A 2-DoF Ankle Rehabilitation Platform Based on an Inclined Dual-Cylinder Mechanism
Donggeon Kim, Kira Kiefer, Luisa Veits, Laura Ulbl, Necolle Morgado-Vega, Tae-Hyoung Kim, Yeongmi Kim
AI summary
Problem
Existing parallel ankle rehabilitation robots rely on complex, multi-actuator structures that hinder clinical adoption, while conventional methods lack objective quantification and precise control.
Approach
Two stepper motors drive cylinders on a shared 9° inclined surface to geometrically couple and produce dorsiflexion/plantarflexion and inversion/eversion, controlled via a PSO-tuned PD controller and an FSR-based insole for active mode.
Key results
- Achieves up to 18° tilt per axis for clinically relevant range
- Maintains RMS tracking error below 0.35° across full motion
- Enables CoP-based active control via FSR insole
- Validates interactive training with IMU-integrated VR gamification
Why it matters
Simplifies robotic ankle rehabilitation hardware and control, making precise, interactive therapy more accessible for clinical and home-based use.
Abstract
This paper presents a novel ankle rehabilitation platform based on an inclined dual-cylinder mechanism that provides 2-DoF motion through geometric coupling, without complex multi-link structures.

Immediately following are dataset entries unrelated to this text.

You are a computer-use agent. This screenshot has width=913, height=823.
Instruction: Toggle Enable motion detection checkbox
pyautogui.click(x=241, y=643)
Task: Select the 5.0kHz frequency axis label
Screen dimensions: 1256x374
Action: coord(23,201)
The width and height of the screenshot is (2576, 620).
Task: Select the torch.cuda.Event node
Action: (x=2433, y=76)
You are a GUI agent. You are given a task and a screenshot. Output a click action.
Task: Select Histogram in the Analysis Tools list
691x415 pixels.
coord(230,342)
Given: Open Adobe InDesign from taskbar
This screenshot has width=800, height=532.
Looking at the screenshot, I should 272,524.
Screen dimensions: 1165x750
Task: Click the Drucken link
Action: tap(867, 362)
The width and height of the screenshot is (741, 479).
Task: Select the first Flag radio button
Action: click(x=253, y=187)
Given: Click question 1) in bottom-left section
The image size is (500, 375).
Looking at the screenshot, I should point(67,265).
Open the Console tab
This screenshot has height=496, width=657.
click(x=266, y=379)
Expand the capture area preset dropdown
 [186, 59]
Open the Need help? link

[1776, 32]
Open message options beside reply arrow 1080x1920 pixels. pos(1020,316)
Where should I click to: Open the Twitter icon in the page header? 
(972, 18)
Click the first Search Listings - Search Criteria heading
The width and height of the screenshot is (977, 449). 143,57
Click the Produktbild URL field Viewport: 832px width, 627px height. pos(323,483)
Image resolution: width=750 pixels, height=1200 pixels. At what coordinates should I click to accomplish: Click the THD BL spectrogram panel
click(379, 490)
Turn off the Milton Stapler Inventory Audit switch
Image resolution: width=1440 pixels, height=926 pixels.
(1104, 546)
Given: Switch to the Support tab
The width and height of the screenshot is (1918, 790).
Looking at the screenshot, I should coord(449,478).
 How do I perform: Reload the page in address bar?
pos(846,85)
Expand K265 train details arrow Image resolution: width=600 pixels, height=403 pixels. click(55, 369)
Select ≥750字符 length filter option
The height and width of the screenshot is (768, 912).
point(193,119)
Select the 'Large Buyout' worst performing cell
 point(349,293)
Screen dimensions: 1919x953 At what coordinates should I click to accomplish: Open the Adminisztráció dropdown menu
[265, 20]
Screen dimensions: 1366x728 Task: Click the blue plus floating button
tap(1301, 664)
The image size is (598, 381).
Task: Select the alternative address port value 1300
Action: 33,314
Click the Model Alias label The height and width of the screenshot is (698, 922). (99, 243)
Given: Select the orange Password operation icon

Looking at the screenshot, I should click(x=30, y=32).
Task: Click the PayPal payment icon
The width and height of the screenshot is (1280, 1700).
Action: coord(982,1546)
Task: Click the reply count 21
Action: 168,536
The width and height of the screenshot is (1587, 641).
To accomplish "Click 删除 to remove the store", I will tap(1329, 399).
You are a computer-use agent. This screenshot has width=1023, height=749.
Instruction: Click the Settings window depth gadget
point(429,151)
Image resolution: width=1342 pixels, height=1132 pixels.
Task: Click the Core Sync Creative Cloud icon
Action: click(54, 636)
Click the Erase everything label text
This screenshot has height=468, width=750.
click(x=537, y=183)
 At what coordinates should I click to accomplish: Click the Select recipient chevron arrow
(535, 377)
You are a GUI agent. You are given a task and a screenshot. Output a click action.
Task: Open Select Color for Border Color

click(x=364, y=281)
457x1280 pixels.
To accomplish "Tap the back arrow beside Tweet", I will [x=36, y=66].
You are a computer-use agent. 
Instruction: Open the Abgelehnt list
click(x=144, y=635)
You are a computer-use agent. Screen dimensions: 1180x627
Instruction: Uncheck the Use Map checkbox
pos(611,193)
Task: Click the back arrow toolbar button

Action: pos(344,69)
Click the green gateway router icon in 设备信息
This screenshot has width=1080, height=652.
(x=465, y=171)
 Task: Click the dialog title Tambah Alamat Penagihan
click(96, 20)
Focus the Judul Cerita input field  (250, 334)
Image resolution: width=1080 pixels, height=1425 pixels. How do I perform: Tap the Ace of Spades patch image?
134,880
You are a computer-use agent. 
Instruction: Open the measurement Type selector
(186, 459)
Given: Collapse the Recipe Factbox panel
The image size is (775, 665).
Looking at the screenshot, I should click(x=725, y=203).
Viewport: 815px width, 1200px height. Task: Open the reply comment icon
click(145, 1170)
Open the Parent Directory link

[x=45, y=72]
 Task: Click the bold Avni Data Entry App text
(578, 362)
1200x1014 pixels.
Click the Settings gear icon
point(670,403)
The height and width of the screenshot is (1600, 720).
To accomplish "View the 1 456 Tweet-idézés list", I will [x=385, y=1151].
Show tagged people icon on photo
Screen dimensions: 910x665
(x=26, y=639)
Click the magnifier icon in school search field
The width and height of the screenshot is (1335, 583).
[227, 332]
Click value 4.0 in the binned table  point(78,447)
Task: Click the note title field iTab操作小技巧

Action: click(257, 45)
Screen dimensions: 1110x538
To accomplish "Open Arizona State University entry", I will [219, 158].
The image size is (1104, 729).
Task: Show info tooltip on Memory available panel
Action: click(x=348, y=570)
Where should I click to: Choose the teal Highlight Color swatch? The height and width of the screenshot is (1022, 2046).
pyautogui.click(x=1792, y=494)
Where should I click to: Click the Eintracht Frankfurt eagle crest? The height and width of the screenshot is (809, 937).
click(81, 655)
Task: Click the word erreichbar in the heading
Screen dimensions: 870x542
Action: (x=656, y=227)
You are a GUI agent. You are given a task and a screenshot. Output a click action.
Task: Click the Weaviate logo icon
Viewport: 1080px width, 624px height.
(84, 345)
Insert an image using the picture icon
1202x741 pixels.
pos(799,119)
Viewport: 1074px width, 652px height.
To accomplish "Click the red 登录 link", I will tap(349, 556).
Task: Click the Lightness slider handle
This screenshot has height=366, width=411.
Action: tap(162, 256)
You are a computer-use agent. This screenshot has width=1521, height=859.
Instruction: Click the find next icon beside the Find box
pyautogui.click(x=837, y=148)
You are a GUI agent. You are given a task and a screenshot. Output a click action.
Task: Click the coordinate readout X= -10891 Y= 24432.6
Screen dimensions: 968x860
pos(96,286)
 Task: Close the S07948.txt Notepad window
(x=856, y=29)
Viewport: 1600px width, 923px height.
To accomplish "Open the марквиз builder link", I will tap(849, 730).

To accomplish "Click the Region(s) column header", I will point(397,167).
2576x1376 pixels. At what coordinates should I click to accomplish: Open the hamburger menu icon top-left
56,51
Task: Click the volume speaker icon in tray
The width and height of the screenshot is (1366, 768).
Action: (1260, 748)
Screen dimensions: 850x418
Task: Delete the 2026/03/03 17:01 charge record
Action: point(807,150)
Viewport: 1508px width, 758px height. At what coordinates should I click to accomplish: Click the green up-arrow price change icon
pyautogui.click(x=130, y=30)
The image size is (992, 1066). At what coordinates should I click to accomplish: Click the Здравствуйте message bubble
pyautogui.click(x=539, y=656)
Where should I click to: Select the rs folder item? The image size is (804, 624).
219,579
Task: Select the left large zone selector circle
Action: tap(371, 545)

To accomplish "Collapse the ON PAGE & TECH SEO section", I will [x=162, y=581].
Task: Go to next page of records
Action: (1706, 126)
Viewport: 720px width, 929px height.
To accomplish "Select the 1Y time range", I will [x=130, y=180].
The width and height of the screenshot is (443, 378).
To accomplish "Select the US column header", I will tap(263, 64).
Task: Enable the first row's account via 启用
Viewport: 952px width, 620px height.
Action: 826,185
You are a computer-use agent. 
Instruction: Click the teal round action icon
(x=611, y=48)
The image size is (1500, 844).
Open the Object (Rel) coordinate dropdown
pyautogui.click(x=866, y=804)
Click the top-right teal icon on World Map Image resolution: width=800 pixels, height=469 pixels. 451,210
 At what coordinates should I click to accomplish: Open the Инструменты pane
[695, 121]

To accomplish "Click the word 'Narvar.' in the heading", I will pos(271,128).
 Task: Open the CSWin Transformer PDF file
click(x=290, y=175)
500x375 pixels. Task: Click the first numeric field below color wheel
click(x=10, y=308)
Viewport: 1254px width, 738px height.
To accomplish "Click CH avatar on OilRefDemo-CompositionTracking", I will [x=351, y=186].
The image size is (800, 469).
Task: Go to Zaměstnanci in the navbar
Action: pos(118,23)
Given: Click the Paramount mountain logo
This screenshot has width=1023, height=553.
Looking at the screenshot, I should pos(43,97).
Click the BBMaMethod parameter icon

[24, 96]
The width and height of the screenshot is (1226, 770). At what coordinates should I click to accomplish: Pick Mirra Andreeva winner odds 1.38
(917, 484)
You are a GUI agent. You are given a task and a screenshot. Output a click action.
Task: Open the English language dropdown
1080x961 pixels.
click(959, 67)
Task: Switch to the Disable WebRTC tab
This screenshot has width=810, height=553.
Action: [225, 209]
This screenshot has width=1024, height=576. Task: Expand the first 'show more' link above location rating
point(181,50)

Two cylinders sharing a 9° inclined contact surface are driven by two stepper motors, enabling simultaneous dorsiflexion/plantarflexion and inver- sion/eversion of up to 18° in each axis. The platform provides both a passive mode, which follows predefined trajectories, and an active mode, which captures user intent through center-of- pressure estimation using a force-sensing resistor–based insole. A Particle Swarm Optimization–tuned PD controller is used in both modes, achieving an RMS tracking error below 0.35°in experimental validation. An IMU-integrated gamification envi- ronment further demonstrates the feasibility of the platform as an interactive active training system.